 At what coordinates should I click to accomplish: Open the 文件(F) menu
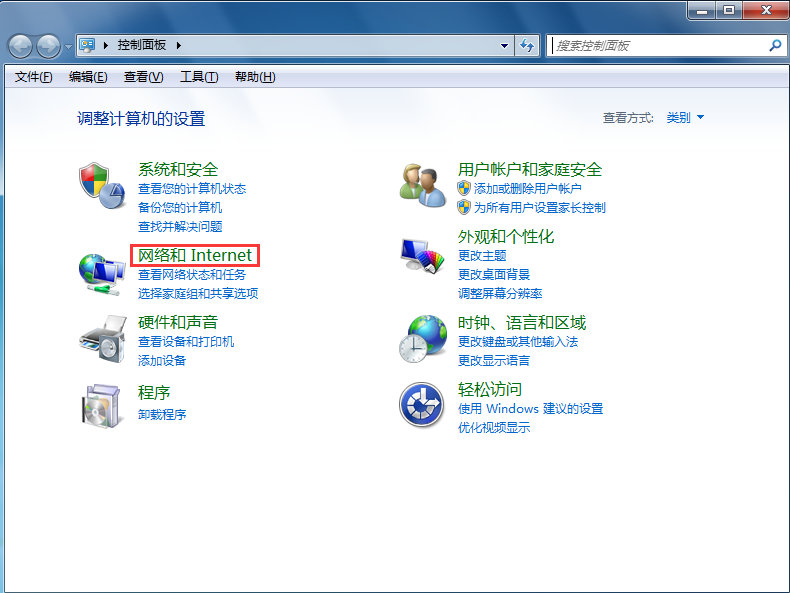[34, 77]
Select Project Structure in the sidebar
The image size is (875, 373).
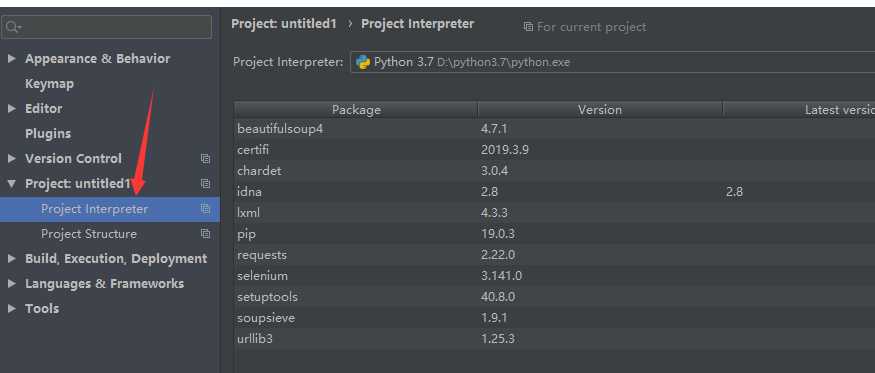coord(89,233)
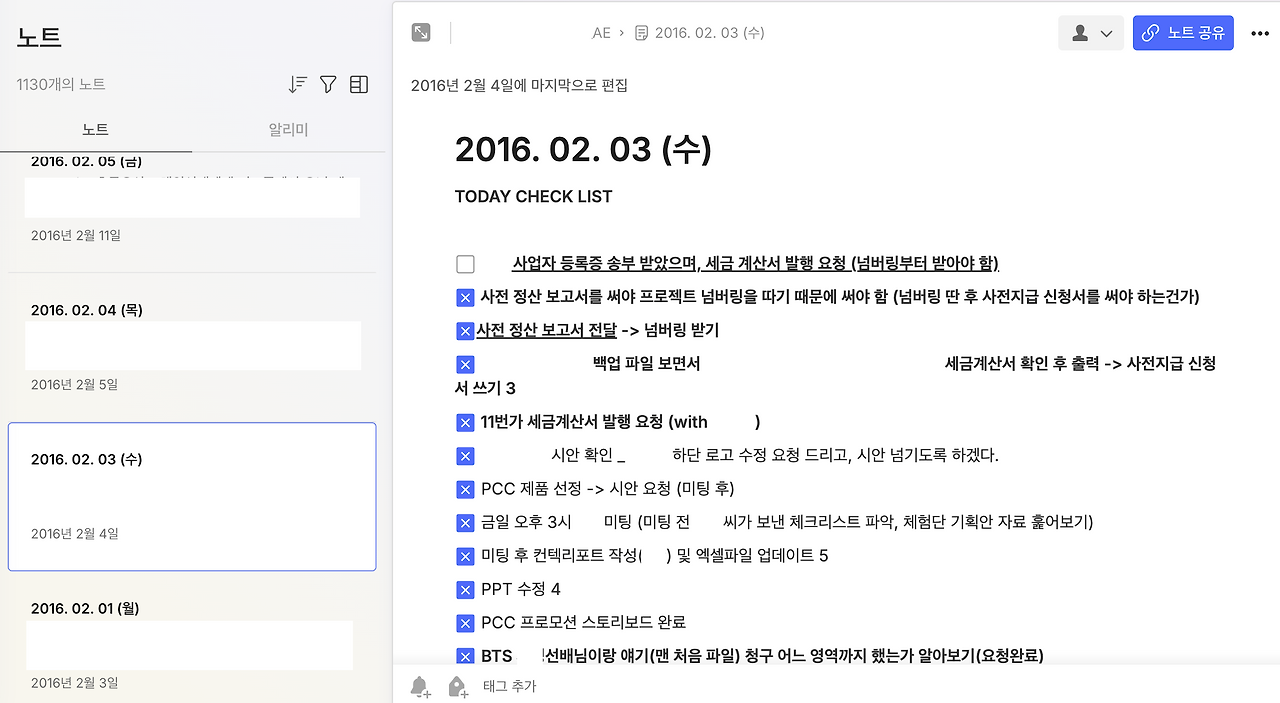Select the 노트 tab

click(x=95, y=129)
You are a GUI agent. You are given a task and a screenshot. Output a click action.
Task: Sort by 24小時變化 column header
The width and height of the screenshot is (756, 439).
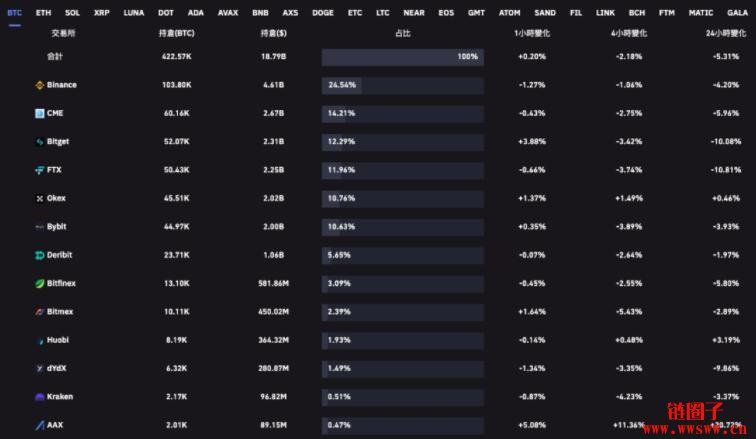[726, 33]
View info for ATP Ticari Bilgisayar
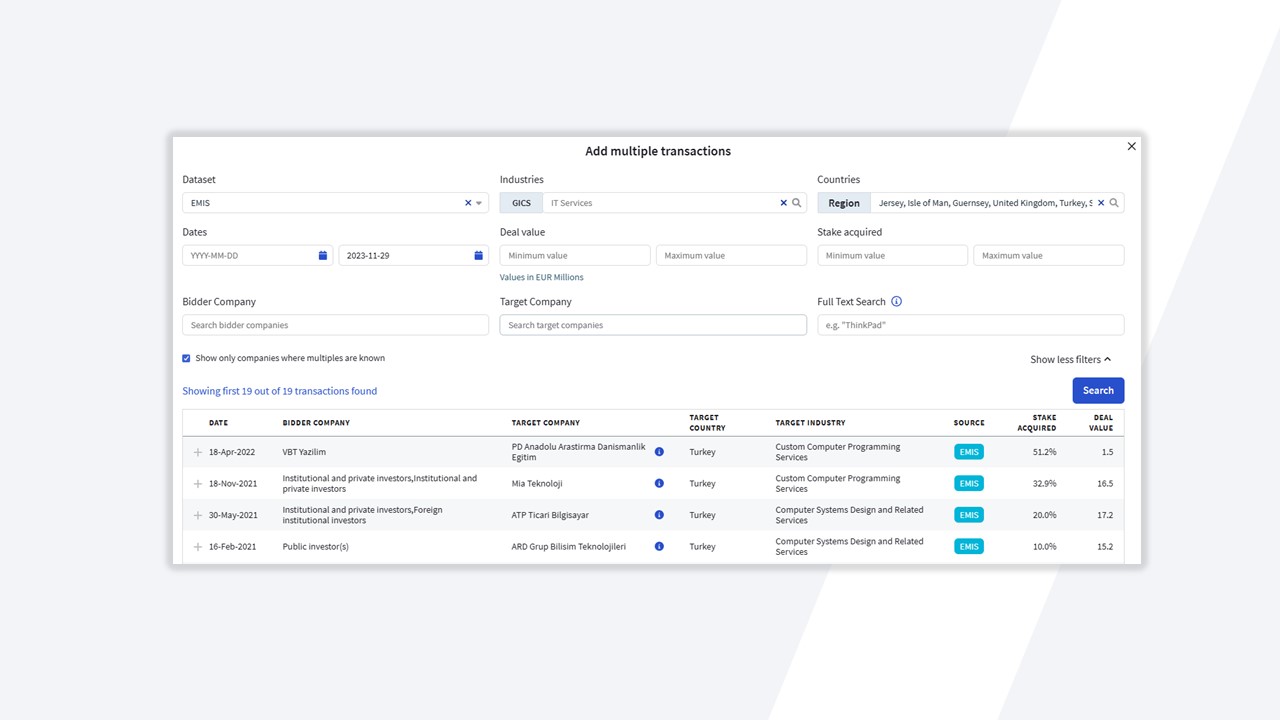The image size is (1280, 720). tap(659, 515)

» Work instruction:
Restate the data above word for word. Do not include the images.

» Completed exercise:
 At what coordinates should I click to accomplish: Open the 文件(F) menu
[34, 77]
Select Project Structure in the sidebar
The image size is (875, 373).
coord(89,233)
Select the 노트 tab

click(x=95, y=129)
You are a GUI agent. You are given a task and a screenshot. Output a click action.
Task: Sort by 24小時變化 column header
The width and height of the screenshot is (756, 439).
[726, 33]
View info for ATP Ticari Bilgisayar
The image size is (1280, 720). tap(659, 515)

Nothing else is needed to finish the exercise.